Signs Of Simple Life On Planet Nandos

I’ve had the mixed fortune to be seeing a woman who lives in a place called The Mailbox in Birmingham. On the one hand it’s good because I’m still amazed any woman out there would want to spend time with a tubby curmudgeon like myself, as I’m not much to look at, sexually arousing as a smear test and equally about as much fun to be with. On the other hand it’s rotten because on those lucky nights where she is too tired to object and I end up staying over, sleep is completely impossible.

 

Trying to explain what the Mailbox is to a rational human being is probably like trying to explain colours to someone who was born blind. And I know Rocky Dennis did it in Mask before his skull got too big and split, but in general I’m of the opinion that you’d have to see it to believe it. A sinister combination of “luxury” apartments and a sprawling mall, it is the dream for shoppers that never want to leave. In the not so distant future entire planets will be like this. Star Trek had it wrong – we won’t be divided by race or federation, simply corporate allegiance. In that sense the Mailbox is like a glimpse of life on Planet Nandos.
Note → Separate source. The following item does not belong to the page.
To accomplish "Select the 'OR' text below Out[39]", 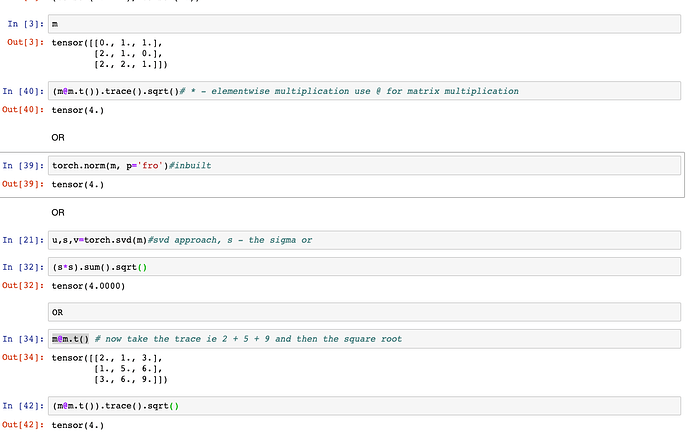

Of course, the inhabitants won’t have much of a military presence. Not just because the population will be mostly smug twats talking at volume into their Blackberrys, more concerned with impressing the female of the twat species, but because everyone will be too knackered to fight.

 

When I first managed to sneak back to this person’s apartment it didn’t look all that bad. A balcony view that looks out over industrial Birmingham might remind some of Bladerunner, but it is a rare thing to be able to sit outside, high above the rabble, chugging beers and tossing the off the side and watch tiny tramps scrabble for the backwash. That was before I had ventured anywhere near a bedroom, and such petty amusements are no substitute for the all important requirement of sleep.

 

The first thing that struck me was the lighting. Like some form of interrogation technique employed in Guantanamo Bay – minus the sodomy with vegetables and being force fed pages of the Koran – it is always daylight outside. Even with the blinds drawn that artificial lighting creeps through, confusing you as to what the time of day actually is. This sort of uncertainty keeps you off kilter, never sure where you will have to dive out of bed and spur yourself into action…

 

Worse is the noise. The constant shutting of shops and security checks through the night creates a series of beeps, bleeps and buzzes that echo around the cavernous building long into the early hours. Think R2-D2 being given hand relief by a cashpoint while a car alarm fingers his arsehole and you’re probably about there.

 

After that the morons come home. They are completely unaware of their surroundings or indeed the existence of anyone else outside their little tribe of the terminally thick, and they talk loudly about all the things they have done that day, even though their fellow morons were right there with them. It’s either that, or they engage in that other popular pastime of the terminally stupid: public arguing. Yes, ever since the advent of reality TV, the common or garden moron believes that their life is of such importance that everyone wants to hear about it, the louder the better. They argue into their phones, repeating the parts we can’t hear just so we know what’s going on. They emphasise the parts they like to imagine are dramatic. They add emphasis by shouting. In The Mailbox they just generally stand around outside their apartments arguing over what shops are better, who paid for what, who is better dressed. They only pause to pout into the CCTV cameras and then ask the concierge for a copy of the tape in the morning to tide them over until Big Brother comes back on air.

 

Once the morons realise it isn’t really daylight and decide to go to bed, the security come out to do their final sweep of the building. It’s empty now, the floorspace no longer occupied by slovenly consumers and they spend their time playing impromptu sports and riding around in those little buggies like the underlings used in Moonraker. It’s their playground now.

 

When they get bored there is a window of a few hours where sleep is possible, briefly. When the morning arrives, the sound of shutters being opened snaps you out of it before the music they play to put shoppers into a hypnotic trance starts wafting up the escalators. The drone of idle chatter, coupled with the shuffling of heavy footsteps, isn’t far behind it. Every day is like this. No escape, no rest.

 

As you leave, the security like to ask you questions. Your story rarely checks out as you are too tired to answer. They try and detain you before they realise it’s counterproductive to keep an intruder in the building they don’t want you occupying in the first place. As you leave they vow to keep an eye out for you in future, yet when you return they have forgotten who you are, too busy thinking about their late night game of British Bulldog.

 

The bad news is that this is the face of progress. Soon, all houses will have to built within malls and inhabitants won’t be allowed to shop anywhere else. Their identichip will stop them. Those complaining about lack of sleep will have their water drugged by the Residence Manager. The good news? She’s had to move out and I’ll be long dead by the time the Nandos empire has colonised anywhere else.